Failcake: when you fail and something breaks, you have to buy the team cake. It makes the failure OK; it’s hard to be angry with a mouthful of cake.
Also: ThoughWorks Australia is hiring, go talk to one of them if you’re interested.
Rene(sp?) from NAB
“Devops Doesn’t Work” but a few years later it’s in CIO Magazine, Gartner are looking into it, etc. Is this jumping the shark?
Job trends for technologies in, e.g., Puppet. Big enterprises which are trying to “buy” devops.
Devops as succeeding together
Open Spaces
Sharing and Reuse with Puppet
20 infastructures running different apps, etc. Standardisation and centralisation, but engineering teams won’t want to be able to see their environment and be able to change their environment. Keeping standardisation but allowing specialisation, versioning for specific configurations.
Possible:
Use heira and allow them to see their heira values.

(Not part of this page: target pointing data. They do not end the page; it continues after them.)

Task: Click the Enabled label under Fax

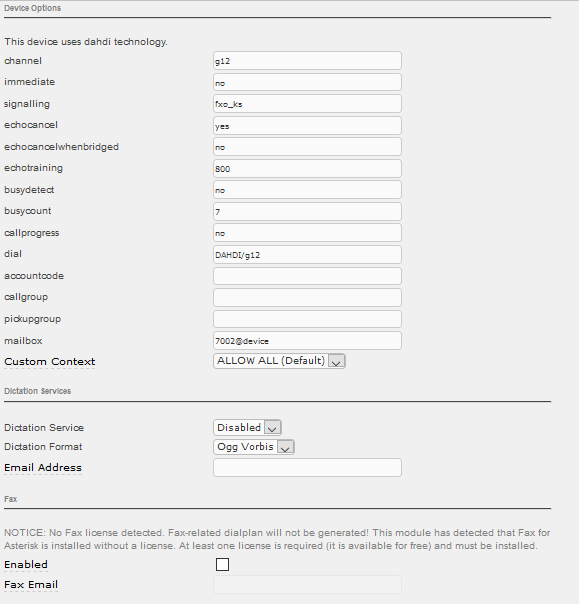Action: click(26, 565)
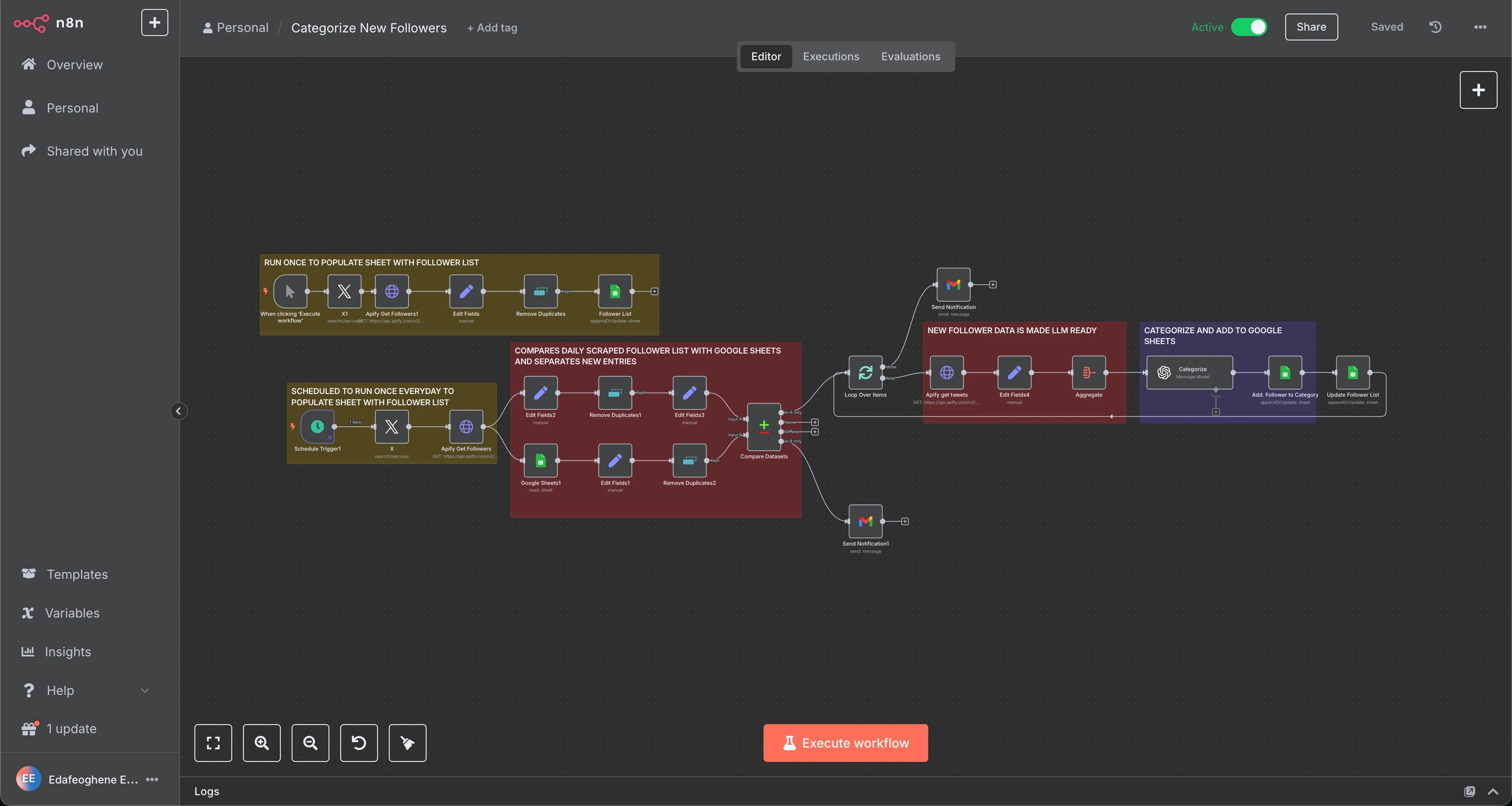Image resolution: width=1512 pixels, height=806 pixels.
Task: Click the reset zoom icon
Action: tap(359, 743)
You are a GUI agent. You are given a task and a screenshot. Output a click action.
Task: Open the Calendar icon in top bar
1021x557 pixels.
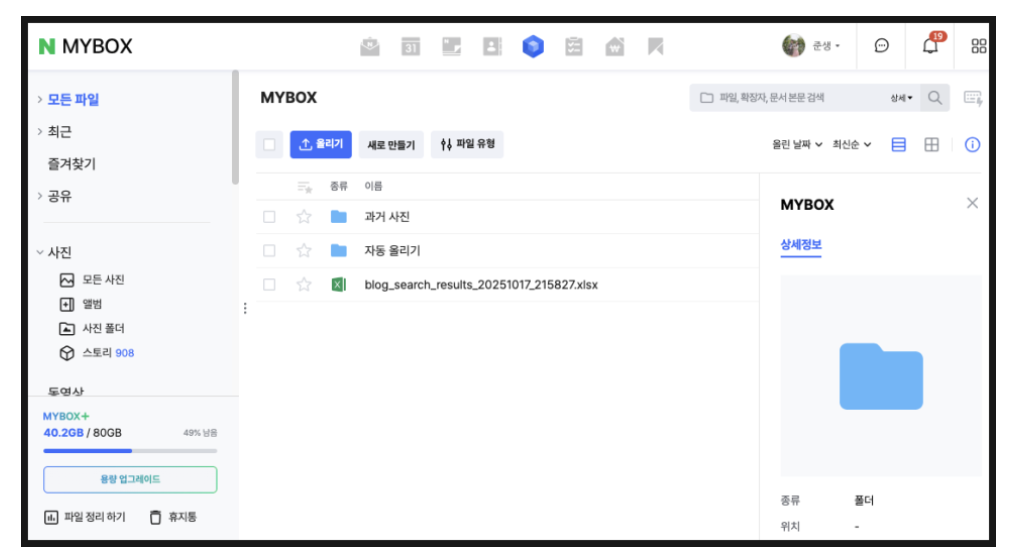point(410,47)

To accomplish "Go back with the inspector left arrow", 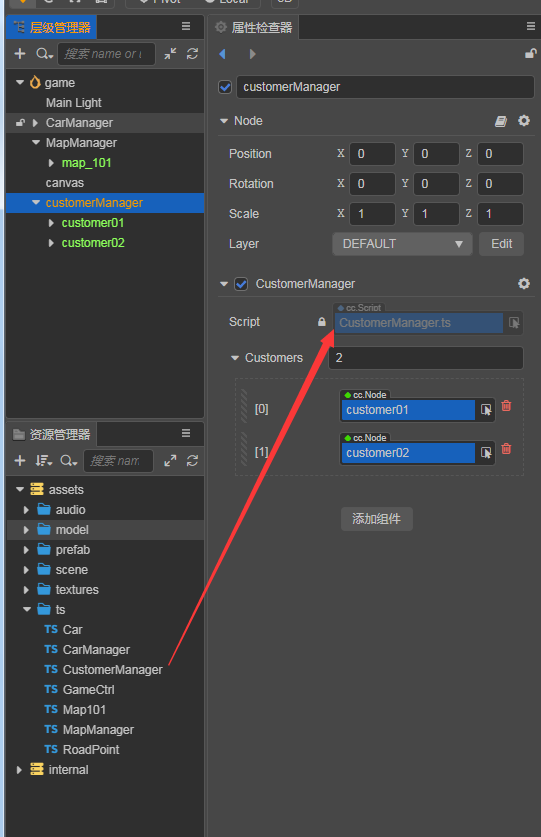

Would need to update to Puppet 3.0 to make that useful.
Possibly publish versions and such as facts in /etc/fact.d/ and expose the facts to them.
Is Puppet doing too much? Where’s the demarkation between system configuration and application configuration? Perhaps the version information, etc. belongs in the application repo rather than the Puppet configuration.
Diverse requirements: rubies (MRI 1.9.1, 1.9.2, 1.9.3, jRuby, etc.), databases (MySQL, PostgreSQL). All on Ubuntu and AWS.
A YAML file per environment (i.e. project) containing overrides with versions and the like.
Package the application and use the native package manager to handle the dependency and version requirements.
Perhaps: pre-baked AMI; cloud init script to
apt-get
install the package; configure details like DB credentials in Puppet, etc. Again: may be getting Puppet to do too much.The whole thing of reusable Puppet modules which are all things to all people is just rubbish.
Another suggestion (from Rio Tinto) of using Hiera with “project” layer for version pinning, etc. (Lots of modules are pre-Hiera.) Put logic into the Hiera tree to avoid conditionals in the manifests: common, $sdlc_env (capture test, stage, etc.), $site (DC, etc.)
Take existing Puppet 3.0 stack and adapt it for Windows. Doing it by overriding a bunch of stuff in Hiera based on
$os_family
.To branch or not to branch Puppet modules and such.
I don’t always test but when I do, I do it live.
Avoid branching if we can – no divergence, etc. Some good workflows around, e.g. using the git sha as the environment name.
Maybe use a normal git workflow of dev, stage, prod branches.
Dude from Puppet Labs published a ruby script for synching branches into environments on the Puppet master.
Using buildbot with quiescent VMs to deploy pushed Puppet code and do functional testing. Want to add a noop run against changes and catch errors quicker than deploying to test machines.